Instructions for the task:
Copy out the items word for word, beginning with the line that contains "Where should I click to: Click" and continuing through the line that contains "click(43, 345)", including both of those lines.

———

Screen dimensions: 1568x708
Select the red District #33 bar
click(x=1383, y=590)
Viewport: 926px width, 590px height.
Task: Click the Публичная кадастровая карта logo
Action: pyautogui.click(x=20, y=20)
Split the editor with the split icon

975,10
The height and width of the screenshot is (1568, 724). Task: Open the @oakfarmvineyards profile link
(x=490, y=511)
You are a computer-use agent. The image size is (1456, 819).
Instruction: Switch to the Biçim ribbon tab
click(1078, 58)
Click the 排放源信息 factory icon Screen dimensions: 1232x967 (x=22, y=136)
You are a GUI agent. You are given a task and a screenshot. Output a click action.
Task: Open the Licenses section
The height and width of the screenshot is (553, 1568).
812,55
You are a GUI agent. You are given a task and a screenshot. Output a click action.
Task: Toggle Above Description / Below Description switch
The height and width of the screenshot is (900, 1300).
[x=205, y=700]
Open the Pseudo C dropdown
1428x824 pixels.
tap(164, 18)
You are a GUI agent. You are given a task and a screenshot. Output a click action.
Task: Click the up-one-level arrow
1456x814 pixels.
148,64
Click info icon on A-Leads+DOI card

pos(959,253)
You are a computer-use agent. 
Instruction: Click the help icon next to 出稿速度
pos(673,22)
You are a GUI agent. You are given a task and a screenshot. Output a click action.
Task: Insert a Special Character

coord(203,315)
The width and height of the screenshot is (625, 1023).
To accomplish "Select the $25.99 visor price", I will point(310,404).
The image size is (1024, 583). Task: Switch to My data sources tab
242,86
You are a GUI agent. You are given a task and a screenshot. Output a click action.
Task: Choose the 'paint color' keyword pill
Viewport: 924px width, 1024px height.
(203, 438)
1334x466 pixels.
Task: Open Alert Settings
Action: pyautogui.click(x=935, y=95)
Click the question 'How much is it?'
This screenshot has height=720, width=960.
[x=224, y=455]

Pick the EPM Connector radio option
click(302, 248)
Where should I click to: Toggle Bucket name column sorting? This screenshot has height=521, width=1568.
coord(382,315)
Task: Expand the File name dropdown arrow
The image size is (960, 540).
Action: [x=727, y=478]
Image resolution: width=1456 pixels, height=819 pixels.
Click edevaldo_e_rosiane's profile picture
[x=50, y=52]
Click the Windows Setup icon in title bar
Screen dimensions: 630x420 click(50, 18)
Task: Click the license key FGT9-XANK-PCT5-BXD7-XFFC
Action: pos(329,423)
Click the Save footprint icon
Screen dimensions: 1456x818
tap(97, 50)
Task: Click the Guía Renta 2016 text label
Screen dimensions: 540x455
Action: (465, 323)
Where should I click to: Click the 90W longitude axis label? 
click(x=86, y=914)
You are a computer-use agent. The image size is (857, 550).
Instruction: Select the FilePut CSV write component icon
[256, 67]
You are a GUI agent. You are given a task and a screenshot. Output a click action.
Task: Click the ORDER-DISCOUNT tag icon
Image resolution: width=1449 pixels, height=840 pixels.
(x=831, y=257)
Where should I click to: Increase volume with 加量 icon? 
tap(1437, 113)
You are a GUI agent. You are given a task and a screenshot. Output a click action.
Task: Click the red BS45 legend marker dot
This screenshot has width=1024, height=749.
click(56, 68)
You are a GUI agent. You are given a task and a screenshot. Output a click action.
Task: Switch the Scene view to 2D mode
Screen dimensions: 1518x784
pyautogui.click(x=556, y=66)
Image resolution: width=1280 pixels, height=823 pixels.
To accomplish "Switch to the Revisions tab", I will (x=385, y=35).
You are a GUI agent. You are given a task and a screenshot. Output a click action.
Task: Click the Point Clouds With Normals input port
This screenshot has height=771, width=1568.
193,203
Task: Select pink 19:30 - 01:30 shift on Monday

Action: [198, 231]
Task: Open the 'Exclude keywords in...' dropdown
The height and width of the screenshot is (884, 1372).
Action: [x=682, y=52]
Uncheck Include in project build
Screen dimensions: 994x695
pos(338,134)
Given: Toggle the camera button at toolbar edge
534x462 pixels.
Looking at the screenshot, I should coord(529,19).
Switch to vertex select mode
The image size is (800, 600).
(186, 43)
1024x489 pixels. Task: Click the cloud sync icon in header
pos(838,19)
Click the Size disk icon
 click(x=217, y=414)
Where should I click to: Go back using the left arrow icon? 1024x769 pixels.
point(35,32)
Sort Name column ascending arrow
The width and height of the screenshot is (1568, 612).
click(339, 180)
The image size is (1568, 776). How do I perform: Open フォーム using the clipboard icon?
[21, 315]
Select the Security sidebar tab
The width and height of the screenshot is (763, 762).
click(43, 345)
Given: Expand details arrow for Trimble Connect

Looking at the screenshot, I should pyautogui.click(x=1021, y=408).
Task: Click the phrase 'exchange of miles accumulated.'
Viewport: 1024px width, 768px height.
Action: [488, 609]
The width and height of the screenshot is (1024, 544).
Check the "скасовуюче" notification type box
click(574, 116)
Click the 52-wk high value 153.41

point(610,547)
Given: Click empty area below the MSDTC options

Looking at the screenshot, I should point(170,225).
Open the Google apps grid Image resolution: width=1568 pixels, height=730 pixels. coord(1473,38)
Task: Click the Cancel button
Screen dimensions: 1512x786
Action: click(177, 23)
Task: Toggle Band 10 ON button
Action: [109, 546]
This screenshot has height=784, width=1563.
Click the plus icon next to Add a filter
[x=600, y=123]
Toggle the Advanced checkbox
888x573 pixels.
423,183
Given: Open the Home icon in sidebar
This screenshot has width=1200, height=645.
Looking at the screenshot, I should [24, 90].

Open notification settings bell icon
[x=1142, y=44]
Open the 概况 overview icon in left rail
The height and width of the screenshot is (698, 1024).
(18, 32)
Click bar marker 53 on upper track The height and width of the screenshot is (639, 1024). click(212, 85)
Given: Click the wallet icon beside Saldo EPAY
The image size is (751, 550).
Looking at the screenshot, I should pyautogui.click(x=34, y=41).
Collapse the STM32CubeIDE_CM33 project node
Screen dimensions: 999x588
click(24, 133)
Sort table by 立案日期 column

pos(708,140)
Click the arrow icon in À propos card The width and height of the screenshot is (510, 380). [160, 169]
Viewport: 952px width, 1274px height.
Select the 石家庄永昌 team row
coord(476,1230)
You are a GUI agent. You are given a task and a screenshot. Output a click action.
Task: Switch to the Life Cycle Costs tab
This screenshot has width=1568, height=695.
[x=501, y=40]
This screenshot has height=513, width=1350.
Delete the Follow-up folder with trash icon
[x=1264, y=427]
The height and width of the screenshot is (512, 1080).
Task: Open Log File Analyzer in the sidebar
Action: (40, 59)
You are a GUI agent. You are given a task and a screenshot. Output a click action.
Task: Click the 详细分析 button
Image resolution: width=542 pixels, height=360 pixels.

———

Exercise response:
Where should I click to: Click the 90W longitude axis label? 
click(x=86, y=914)
You are a computer-use agent. The image size is (857, 550).
Instruction: Select the FilePut CSV write component icon
[256, 67]
You are a GUI agent. You are given a task and a screenshot. Output a click action.
Task: Click the ORDER-DISCOUNT tag icon
Image resolution: width=1449 pixels, height=840 pixels.
(x=831, y=257)
Where should I click to: Increase volume with 加量 icon? 
tap(1437, 113)
You are a GUI agent. You are given a task and a screenshot. Output a click action.
Task: Click the red BS45 legend marker dot
This screenshot has width=1024, height=749.
click(56, 68)
You are a GUI agent. You are given a task and a screenshot. Output a click action.
Task: Switch the Scene view to 2D mode
Screen dimensions: 1518x784
pyautogui.click(x=556, y=66)
Image resolution: width=1280 pixels, height=823 pixels.
To accomplish "Switch to the Revisions tab", I will (x=385, y=35).
You are a GUI agent. You are given a task and a screenshot. Output a click action.
Task: Click the Point Clouds With Normals input port
This screenshot has height=771, width=1568.
193,203
Task: Select pink 19:30 - 01:30 shift on Monday

Action: [198, 231]
Task: Open the 'Exclude keywords in...' dropdown
The height and width of the screenshot is (884, 1372).
Action: [x=682, y=52]
Uncheck Include in project build
Screen dimensions: 994x695
pos(338,134)
Given: Toggle the camera button at toolbar edge
534x462 pixels.
Looking at the screenshot, I should coord(529,19).
Switch to vertex select mode
The image size is (800, 600).
(186, 43)
1024x489 pixels. Task: Click the cloud sync icon in header
pos(838,19)
Click the Size disk icon
 click(x=217, y=414)
Where should I click to: Go back using the left arrow icon? 1024x769 pixels.
point(35,32)
Sort Name column ascending arrow
The width and height of the screenshot is (1568, 612).
click(339, 180)
The image size is (1568, 776). How do I perform: Open フォーム using the clipboard icon?
[21, 315]
Select the Security sidebar tab
The width and height of the screenshot is (763, 762).
click(43, 345)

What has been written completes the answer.